Cuneiform

  • Cuneiform is a language written on clay tablets found in the Ancient Middle East.
  • It was finally deciphered between 1835 to 1842 CE.

Description

  • Cuneiform consists of a series of triangular marks using a reed as a pen. Originally Cuneiform had around 1000 characters, but this gradually reduced to around 400 characters.
  • The language originated from c. 4000 BCE and was eventually replaced by the Phoenician Alphabet. It had become extinct by c. 100 CE.

Behistun Inscriptions

  • Darius the Great ordered an inscription on a rock face on Mount Behistun between 522-486 BCE.
  • The Inscription is written in Cuneiform and describes Darius and his Battles to achieve power.
  • In 1835, an East India Company Army Officer, Henry Rawlinson, visited the ‘Behistun Inscriptions’ in Iran.
  • They became the Rosetta Stone of Cuneiform, because they were written simultaneously in Old Persian, Babylonian and Elamite text.
  • This enabled the texts to be deciphered for the first time in almost two thousand years.

Great Library of Ashurbanipal

  • Further help in the decipherment of Cuneiform came in 1842, when the city of Nineveh in Iraq was uncovered.
  • The excavations revealed the Library of Ashurbanipal which contained tens of thousands of Cuneiform Clay Tablets.

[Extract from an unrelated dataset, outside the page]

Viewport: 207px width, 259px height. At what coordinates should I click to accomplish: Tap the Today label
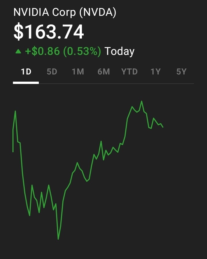pos(120,51)
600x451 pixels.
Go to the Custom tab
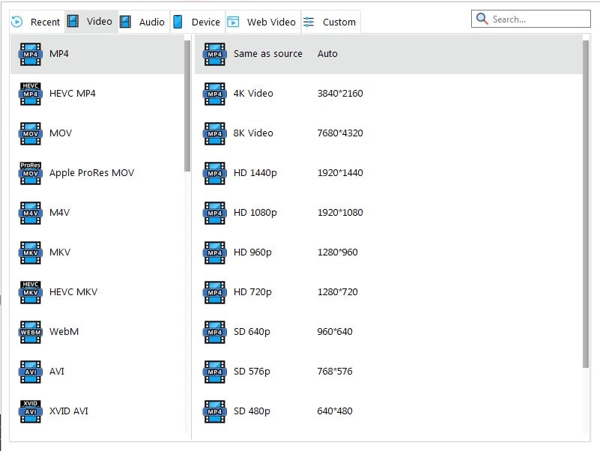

Tri-Lingual Inscription of Xerxes I at Van

  • The Inscription is written in Cuneiform in three languages, Old Persian, Babylonian and Elamite.
  • It was inscribed by Xerxes I (486-465 BCE), son of Darius and is located in Eastern Turkey, near Van Fortress overlooking Tushpa, the Capital of the Kingdom of Urartu (9th-7th centuries BCE).